• To do
Put the lines of the listing into a JSON list of strings, one string per line and with blank lines omitted. Begin at the line that contains "Expand the Texture menu" and stop after the line that contains "Looking at the".

• Data supplied
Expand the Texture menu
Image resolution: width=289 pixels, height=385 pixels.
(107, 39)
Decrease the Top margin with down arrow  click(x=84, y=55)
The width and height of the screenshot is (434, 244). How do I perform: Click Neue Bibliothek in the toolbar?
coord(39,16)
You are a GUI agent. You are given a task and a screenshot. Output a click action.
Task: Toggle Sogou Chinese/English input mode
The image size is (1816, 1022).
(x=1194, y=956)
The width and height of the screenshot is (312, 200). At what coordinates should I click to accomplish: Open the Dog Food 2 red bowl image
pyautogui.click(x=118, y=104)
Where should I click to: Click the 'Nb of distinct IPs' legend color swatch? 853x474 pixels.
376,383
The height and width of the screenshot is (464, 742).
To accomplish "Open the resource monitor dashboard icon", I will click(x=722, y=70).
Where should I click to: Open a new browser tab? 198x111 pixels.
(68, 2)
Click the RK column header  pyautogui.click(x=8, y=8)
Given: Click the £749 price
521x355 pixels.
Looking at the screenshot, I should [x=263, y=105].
==
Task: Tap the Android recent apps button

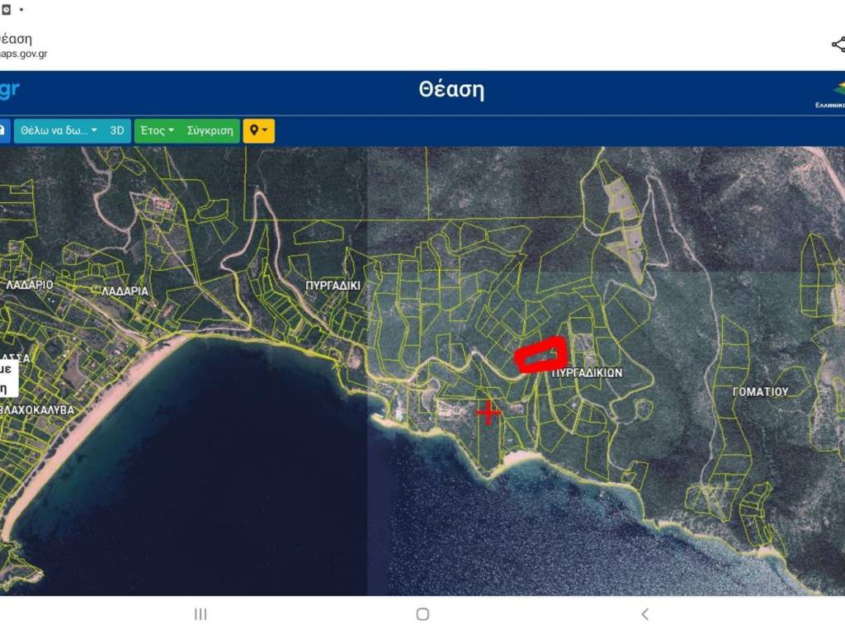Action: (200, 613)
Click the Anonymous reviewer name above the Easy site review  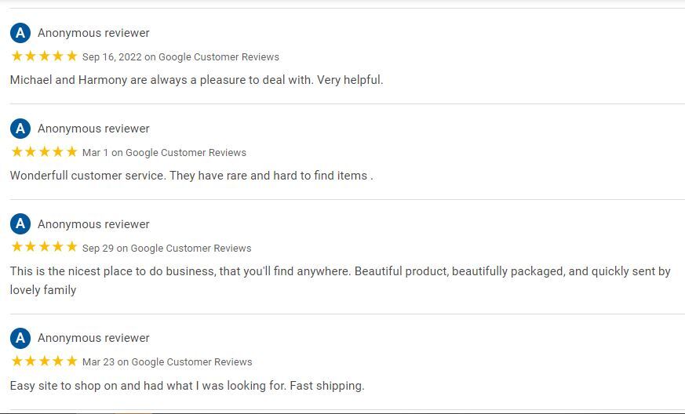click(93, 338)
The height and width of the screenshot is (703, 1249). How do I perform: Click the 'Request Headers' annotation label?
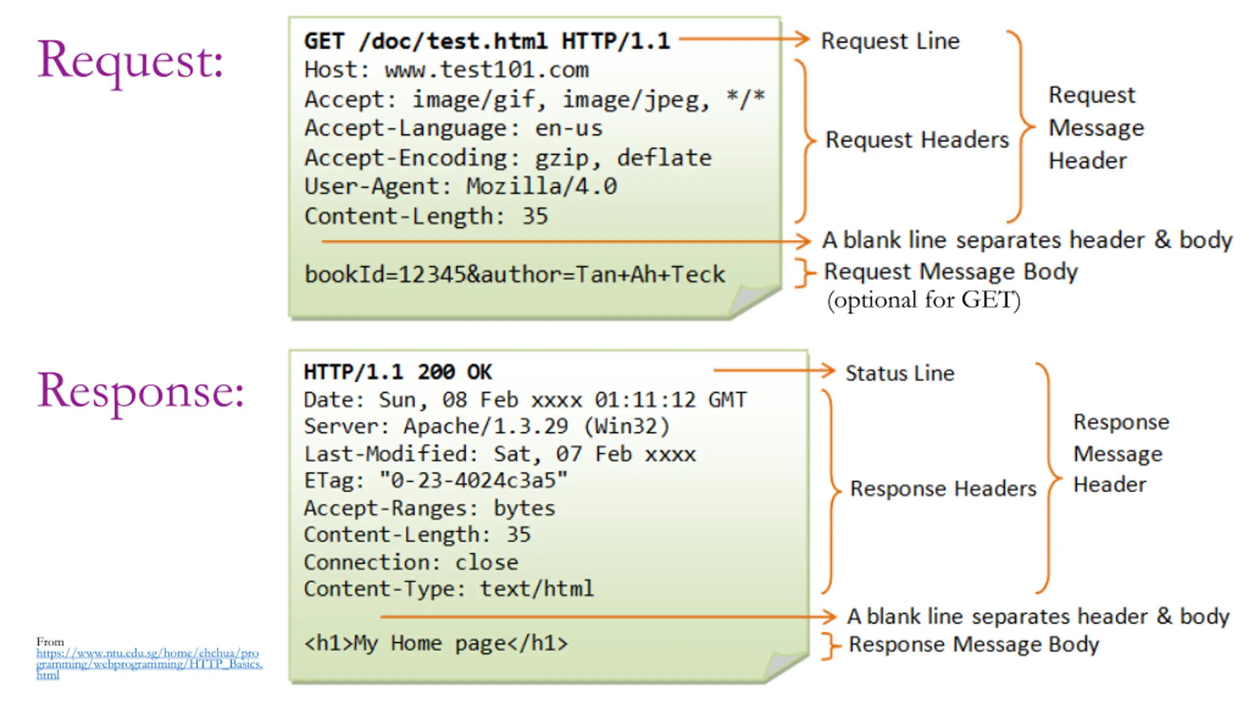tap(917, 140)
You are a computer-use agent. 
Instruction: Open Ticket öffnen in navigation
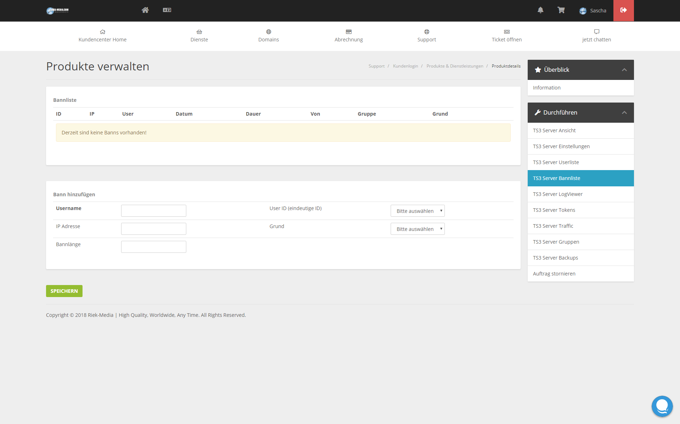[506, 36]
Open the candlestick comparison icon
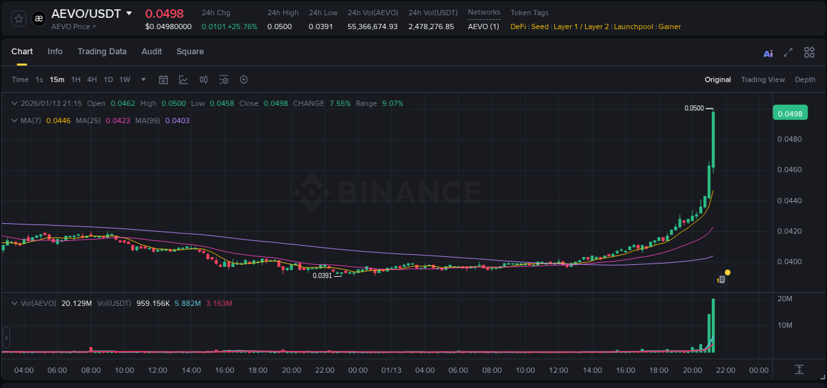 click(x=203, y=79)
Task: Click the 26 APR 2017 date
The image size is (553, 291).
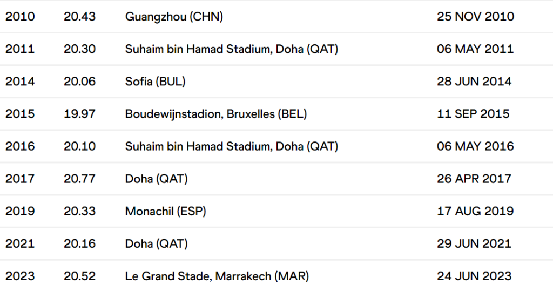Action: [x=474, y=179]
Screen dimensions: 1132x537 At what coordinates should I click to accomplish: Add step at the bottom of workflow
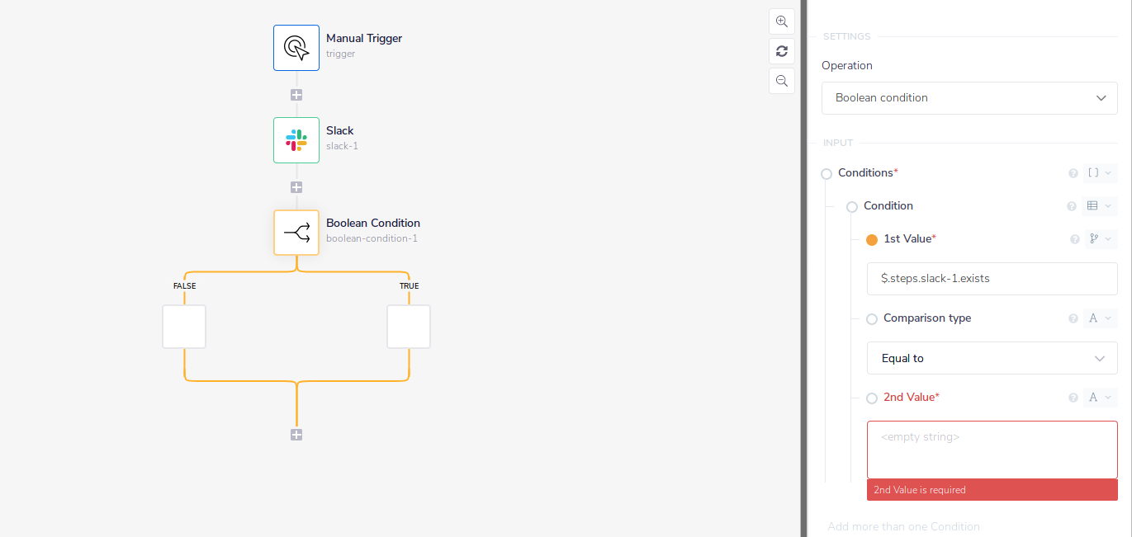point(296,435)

• Answer to the task
[
  "Expand the Texture menu",
  "Image resolution: width=289 pixels, height=385 pixels.",
  "(107, 39)",
  "Decrease the Top margin with down arrow  click(x=84, y=55)",
  "The width and height of the screenshot is (434, 244). How do I perform: Click Neue Bibliothek in the toolbar?",
  "coord(39,16)",
  "You are a GUI agent. You are given a task and a screenshot. Output a click action.",
  "Task: Toggle Sogou Chinese/English input mode",
  "The image size is (1816, 1022).",
  "(x=1194, y=956)",
  "The width and height of the screenshot is (312, 200). At what coordinates should I click to accomplish: Open the Dog Food 2 red bowl image",
  "pyautogui.click(x=118, y=104)",
  "Where should I click to: Click the 'Nb of distinct IPs' legend color swatch? 853x474 pixels.",
  "376,383",
  "The height and width of the screenshot is (464, 742).",
  "To accomplish \"Open the resource monitor dashboard icon\", I will click(x=722, y=70).",
  "Where should I click to: Open a new browser tab? 198x111 pixels.",
  "(68, 2)",
  "Click the RK column header  pyautogui.click(x=8, y=8)",
  "Given: Click the £749 price",
  "521x355 pixels.",
  "Looking at the screenshot, I should [x=263, y=105]."
]